Configurations
Defining experiments is based on config(urations) and tasks. Tasks are configurations that can be executed.
Defining a configuration
A configuration is defined whenever an object derives from Config.
When an identifier is not given, it is computed as __module__.__qualname__. In that case,
it is possible to shorten the definition using the Config class as a base class.
Example
from experimaestro import Param, Config
class MyModel(Config):
__xpmid__ = "my.model"
gamma: Param[float]
defines a configuration with name my.model and one argument gamma that has the type float.
__xpmid__ can also be a class method to generate dynamic ids for all descendant configurations
When __xpmid__ is missing, the qualified name is used.
Deprecating a configuration or attributes
When a configuration is moved (or equivalently its __xpmid__ changed), its signature
changes, and thus the same tasks can be run twice. To avoid this, use the @deprecate
annotation.
Example
from experimaestro import Param, Config, deprecate
class NewConfiguration(Config):
pass
@deprecate
class OldConfiguration(NewConfiguration):
# Only pass is allowed here
pass
It is possible to deprecate a parameter or option:
Example
from experimaestro import Param, Config, deprecate
class Learning(Config):
losses: Param[List[Loss]] = []
@deprecate
def loss(self, value):
# Checking that the new param is not used
assert len(self.losses) == 0
# We allow several losses to be defined now
self.losses.append(value)
Warning the signature will change when deprecating attributes
To fix the identifiers, one can use the deprecated command. This
will create symbolic links so that old jobs are preserved and
re-used.
experimaestro deprecated list WORKDIR
Object life cycle
Initialisation
During task execution, the objects are constructed following these steps:
- The object is constructed using
self.__init__() - The attributes are set (e.g.
gammain the example above) self.__post_init__()is called (if the method exists)- Pre-tasks are ran (if any, see below)
Sometimes, it is necessary to postpone a part of the initialization of a configuration
object because it depends on an external processing. In this case, the initializer decorator can
be used:
from experimaestro import Config, initializer
class MyConfig(Config):
# The decorator ensures the initializer can only be called once
@initializer
def initialize(self, ...):
# Do whatever is needed
pass
Initialization tasks
Sometimes, it is necessary to restore an object state from disk, and we want
to separate the loading mechanism from the configuration logic; in that case,
LightweightTask (a Config which must be subclassed) can be used.
Pre-tasks (deprecated)
from experimaestro import Config, LightweightTask
class Model(Config):
...
class ModelLoader(LightweightTask):
model: Param[Model]
def execute(self):
# Access the configuration through self.config
self.model.initialized = True
Lightweight tasks are executed automatically by using the add_pretasks
method of a configuration object.
class ModelLearner(Task):
model: Param[model]
def task_outputs(self, dep):
model = copyconfig(self.model)
return model.add_pretasks(dep(ModelLoader(model=model)))

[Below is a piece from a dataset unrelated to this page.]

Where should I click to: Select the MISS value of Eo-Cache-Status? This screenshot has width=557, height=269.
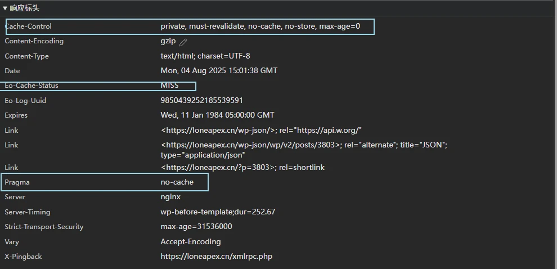169,86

When initializing a single Config, the SerializationLWTask,
a child class of LightweightTask, has a parameter value (of type Config).
The typical use case is when the state can be recovered from disk. In that case,
PathSerializationLWTask can be used -- it is a lightweight task configuration
object with two fields (value and path).
from experimaestro import Config, LightweightTask
class Model(Config):
...
class SerializedModel(PathSerializationLWTask):
def execute(self):
# Loads the model from disk
data = torch.load(self.path)
self.config.load_state_dict(data)
It is possible to copy pre-tasks from one configuration to another by using
add_pretasks_from. For instance
config2.add_pretasks_from(config1)
copies the pre-tasks of config1 to config2.
Initialization tasks
Initialization tasks can only be used when submitting a task. They are not associated with any configuration or task (as pre-tasks), and as such their use is more explicit (and leads to less errors and bugs).
To take the example of a model learner task, it would return a model loader only:
class ModelLearner(Task):
model: Param[model]
def task_outputs(self, dep):
return dep(ModelLoader(model=model))
When using the model:
model_loader = learner.submit()
Evaluate(model=model).submit(init_tasks=[model_loader])
Types
Possible types are:
- basic Python types (
str,int,float,bool) and pathspathlib.Path - lists, using
typing.List[T] - enumerations, using
Enumfrom theenumpackage - dictionaries (support for basic types in keys only) with
typing.Dict[U, V] - Other configurations
Parameters
class MyConfig(Config):
"""My configuration
Long description of the configuration.
Attributes:
x: The parameter x
y: The parameter y
"""
# With default value
x: Param[type] = value
# Alternative syntax, useful to avoid class properties
x: Annotated[type, default(value)]
# Without default value
y: Param[type]
# Using a docstring
z: Param[int]
"""Most important parameter of the model"""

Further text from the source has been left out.